“What you can do you can imagine, and what you can imagine you can do.”
Moshe Feldenkrais
Your body is an engineering marvel!
With its upside-down weight distribution, it is elegantly designed to resist gravity when your skeleton holds you up and your muscles move you about and enable you to function.
And this very same body IS your musical instrument! Not just your larynx and your neck, more even than your lungs…but also your brain and ENTIRE nervous system. An injury to just about any part of your body can alter the way you hold and use your body, and that can affect your singing.
Even using the wrong parts of your body to help you defy gravity can generate altered function or excess tension, and invariably alter the way you are singing.
This blog is the second in a 4-part series which aims to explore the way your voice is the interface between mind, heart, body and soul. We will explore how this interface can give your singing wings, your confidence strength and your storytelling sparkle.

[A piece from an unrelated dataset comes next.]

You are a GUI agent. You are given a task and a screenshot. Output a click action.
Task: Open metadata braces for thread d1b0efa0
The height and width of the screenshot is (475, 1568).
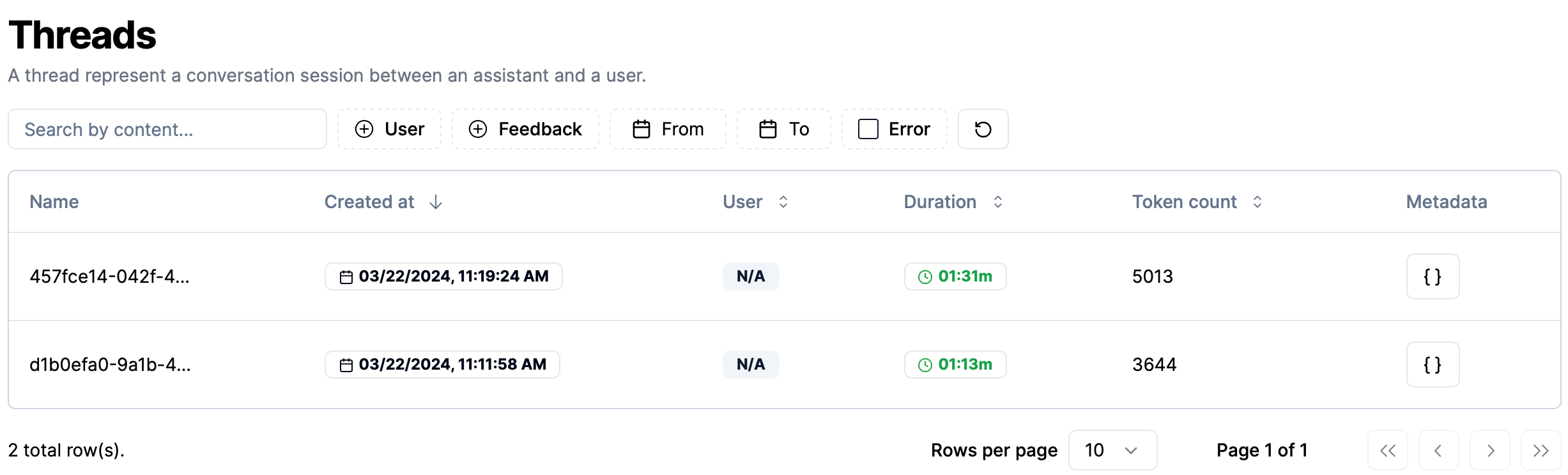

Kinesthetic Awareness vs Posture
In this section, we’re going to look at 3 terms and their role in mindful singing:
- posture
- body mapping
- kinaesthesia
Posture
I try not to use the word posture in singing lessons. Instead I’ve found it really useful to look at patterns of movement in each individual human body. Exploring options rather than finding fixed habits.
“Posture means stasis or standing perfectly still (one root of posture is positura, meaning ‘a position’, and another is ponere or ‘to place’). Singing, however, always requires movement, so the word posture can be antithetical to excellent singing.”
Mary-Jean Allen
It is more important to be curious about your own perception of your body than it is to aim for perfect “posture”. As long as it is accurate, your body map can be either conscious or subconscious to be effective. Therefore, considering anatomical facts and how they are applied to your singing is important.
Body Mapping
The concept of “body mapping” is useful here…as what we believe about our body, its use and its potential or limitations, usually influences how we go about many activities. Since most of the body parts used for singing are inside our skin and unable to be observed, our sense of what they are like governs how we recruit them for music making.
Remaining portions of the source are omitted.